(Source material)

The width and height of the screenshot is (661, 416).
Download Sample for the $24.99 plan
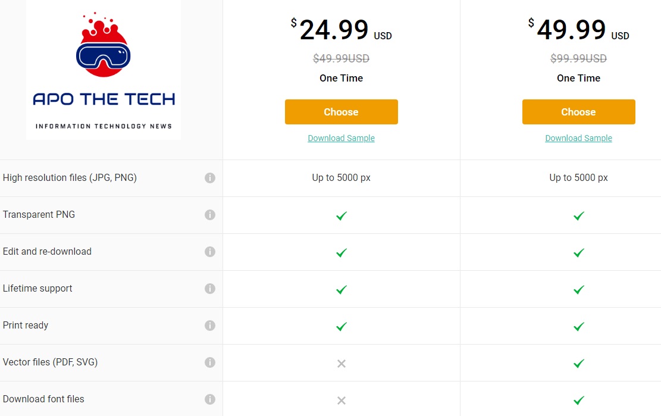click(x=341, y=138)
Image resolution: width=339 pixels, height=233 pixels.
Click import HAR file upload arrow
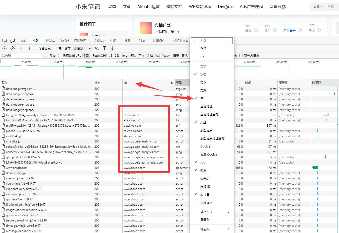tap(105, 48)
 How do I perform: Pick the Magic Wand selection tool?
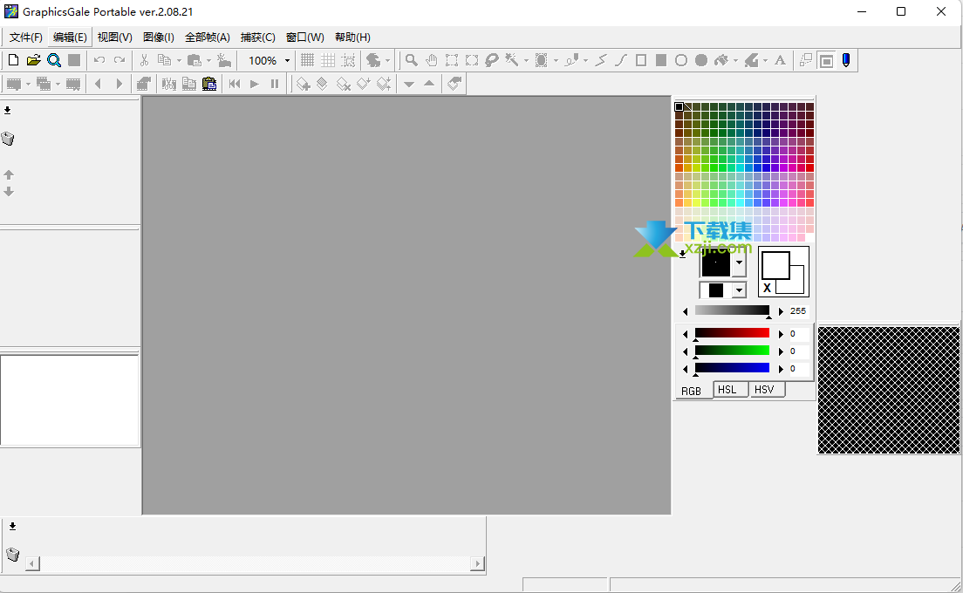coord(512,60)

(End Source material)

:: Activity ::
Before duplicating the entries above, strip out the pictures and keep the rest exact.

:: Exercise answer ::
The width and height of the screenshot is (661, 416).
Download Sample for the $24.99 plan
click(x=341, y=138)
Image resolution: width=339 pixels, height=233 pixels.
Click import HAR file upload arrow
tap(105, 48)
 How do I perform: Pick the Magic Wand selection tool?
coord(512,60)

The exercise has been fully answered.